See the project and real humans
Then they could see the project, it was given the space to breath and became something.
In the Cluetrain book ‘markets are conversations’ means people go and talk to each other and build relationships and this is how business is done.
One of the biggest things about our PayPugs account is that you talk to a real human on a call, and they help you work things out.
We don’t give you a stack of paper to fill in, tell you to piss off and come back when it is done.
Be the guide.
One of the core things about StoryBrand that made me commit to the methodology is the concept of ‘being the guide’ not the transaction.

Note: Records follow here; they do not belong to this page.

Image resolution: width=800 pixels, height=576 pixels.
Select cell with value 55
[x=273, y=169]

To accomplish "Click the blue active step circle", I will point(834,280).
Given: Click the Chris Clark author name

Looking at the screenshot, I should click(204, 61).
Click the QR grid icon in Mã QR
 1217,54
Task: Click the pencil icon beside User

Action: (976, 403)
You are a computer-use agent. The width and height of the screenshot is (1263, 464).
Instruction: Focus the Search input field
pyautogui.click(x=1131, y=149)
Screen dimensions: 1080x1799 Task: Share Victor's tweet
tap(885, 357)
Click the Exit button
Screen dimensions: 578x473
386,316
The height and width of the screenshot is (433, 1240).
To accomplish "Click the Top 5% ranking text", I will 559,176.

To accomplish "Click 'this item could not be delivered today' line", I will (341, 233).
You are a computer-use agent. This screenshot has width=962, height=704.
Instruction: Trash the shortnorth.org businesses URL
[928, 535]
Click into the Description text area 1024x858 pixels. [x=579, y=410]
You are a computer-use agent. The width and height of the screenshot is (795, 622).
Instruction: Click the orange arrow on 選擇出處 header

And what gets left on the table when you see everything as a short term transaction is so much possibility and energy.
I was talking with my mate Navarro about marketing and business and community this week, he pointed out a Spanish phrase that translates as ‘you might get the sale now, but in the long run you won’t get the business’ — or said another way people won’t come back.
I love to look people dead in the eye
So I hate to sound surprised, and I am under no illusions about Salesforce even noticing us.
Something I’ve been saying to people for years when I love a person or product is ‘I love it if you buy it and think it is shit I’ll give you your money back, even if they won’t’,
No one has come back — yet.
But that is not the point, it is the gift of being able to look someone dead in the eye and say ’I believe in this, it’s a good thing’ is super important to me.
And I can’t do that with Salesforce.
Maybe I’ll send my Salesforce account manager a copy of the late Tony Hsieh book Delivering Happiness, he sold a lot of shoes and did not crap on people over at their most critical time.